Each line from the beginning of the entries below through the line that includes "You are a computer-use agent. The" must be returned exactly as given.

Data records

★ ★ ★

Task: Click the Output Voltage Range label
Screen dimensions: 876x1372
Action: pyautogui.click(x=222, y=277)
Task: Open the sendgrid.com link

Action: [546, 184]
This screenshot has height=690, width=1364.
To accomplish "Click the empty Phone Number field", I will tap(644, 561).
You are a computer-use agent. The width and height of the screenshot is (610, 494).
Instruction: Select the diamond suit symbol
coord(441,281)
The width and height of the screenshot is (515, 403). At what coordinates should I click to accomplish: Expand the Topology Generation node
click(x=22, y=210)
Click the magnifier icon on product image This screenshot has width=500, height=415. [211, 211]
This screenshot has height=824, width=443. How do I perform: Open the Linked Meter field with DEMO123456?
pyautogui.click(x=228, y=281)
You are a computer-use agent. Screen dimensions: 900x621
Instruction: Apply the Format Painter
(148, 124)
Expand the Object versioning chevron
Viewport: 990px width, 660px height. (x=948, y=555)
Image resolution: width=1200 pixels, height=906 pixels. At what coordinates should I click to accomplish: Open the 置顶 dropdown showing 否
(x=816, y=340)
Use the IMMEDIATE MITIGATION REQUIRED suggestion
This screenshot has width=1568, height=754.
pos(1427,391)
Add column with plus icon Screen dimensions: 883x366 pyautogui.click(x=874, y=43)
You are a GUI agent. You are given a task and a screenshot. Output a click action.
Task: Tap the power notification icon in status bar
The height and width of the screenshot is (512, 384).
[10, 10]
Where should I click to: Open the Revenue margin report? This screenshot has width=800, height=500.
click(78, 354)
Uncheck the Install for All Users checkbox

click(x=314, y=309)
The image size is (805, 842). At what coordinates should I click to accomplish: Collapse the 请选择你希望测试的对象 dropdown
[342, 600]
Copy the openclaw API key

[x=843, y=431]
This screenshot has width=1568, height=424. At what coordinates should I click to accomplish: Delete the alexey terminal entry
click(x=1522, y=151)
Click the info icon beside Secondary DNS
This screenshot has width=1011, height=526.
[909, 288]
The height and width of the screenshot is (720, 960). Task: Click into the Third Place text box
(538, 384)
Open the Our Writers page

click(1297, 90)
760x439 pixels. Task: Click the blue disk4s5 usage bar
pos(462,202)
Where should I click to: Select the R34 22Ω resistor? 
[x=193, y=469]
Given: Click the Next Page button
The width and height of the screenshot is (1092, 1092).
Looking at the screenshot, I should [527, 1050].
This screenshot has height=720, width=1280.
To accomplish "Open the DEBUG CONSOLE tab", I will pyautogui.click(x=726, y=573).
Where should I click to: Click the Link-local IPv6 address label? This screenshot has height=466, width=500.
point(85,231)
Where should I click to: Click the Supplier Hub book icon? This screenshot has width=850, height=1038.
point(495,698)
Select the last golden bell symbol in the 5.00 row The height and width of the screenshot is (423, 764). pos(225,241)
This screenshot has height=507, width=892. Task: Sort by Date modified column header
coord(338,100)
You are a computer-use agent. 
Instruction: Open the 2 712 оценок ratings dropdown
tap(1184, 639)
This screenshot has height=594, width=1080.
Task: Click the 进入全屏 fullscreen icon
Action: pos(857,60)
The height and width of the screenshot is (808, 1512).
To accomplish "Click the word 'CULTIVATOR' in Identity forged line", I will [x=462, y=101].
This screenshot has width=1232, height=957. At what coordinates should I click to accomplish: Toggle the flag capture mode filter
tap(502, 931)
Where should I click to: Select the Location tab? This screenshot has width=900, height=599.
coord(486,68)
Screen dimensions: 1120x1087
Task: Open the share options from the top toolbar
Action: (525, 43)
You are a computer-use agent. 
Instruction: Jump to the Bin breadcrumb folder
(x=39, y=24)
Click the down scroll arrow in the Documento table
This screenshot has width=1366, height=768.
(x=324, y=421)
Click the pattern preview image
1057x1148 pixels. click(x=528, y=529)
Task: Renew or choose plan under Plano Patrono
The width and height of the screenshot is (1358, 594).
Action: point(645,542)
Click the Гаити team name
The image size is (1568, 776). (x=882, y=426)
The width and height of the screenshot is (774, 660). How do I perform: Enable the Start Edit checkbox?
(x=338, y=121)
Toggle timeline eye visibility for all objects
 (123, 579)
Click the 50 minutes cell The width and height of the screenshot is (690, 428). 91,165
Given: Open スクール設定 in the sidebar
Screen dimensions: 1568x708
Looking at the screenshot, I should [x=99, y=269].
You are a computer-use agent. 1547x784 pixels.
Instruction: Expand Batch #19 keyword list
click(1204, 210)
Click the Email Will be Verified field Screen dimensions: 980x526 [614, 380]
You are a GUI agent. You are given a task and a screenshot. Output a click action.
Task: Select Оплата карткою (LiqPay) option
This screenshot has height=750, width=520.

★ ★ ★

Written answer:
Task: Click the Output Voltage Range label
Screen dimensions: 876x1372
Action: pyautogui.click(x=222, y=277)
Task: Open the sendgrid.com link

Action: [546, 184]
This screenshot has height=690, width=1364.
To accomplish "Click the empty Phone Number field", I will tap(644, 561).
You are a computer-use agent. The width and height of the screenshot is (610, 494).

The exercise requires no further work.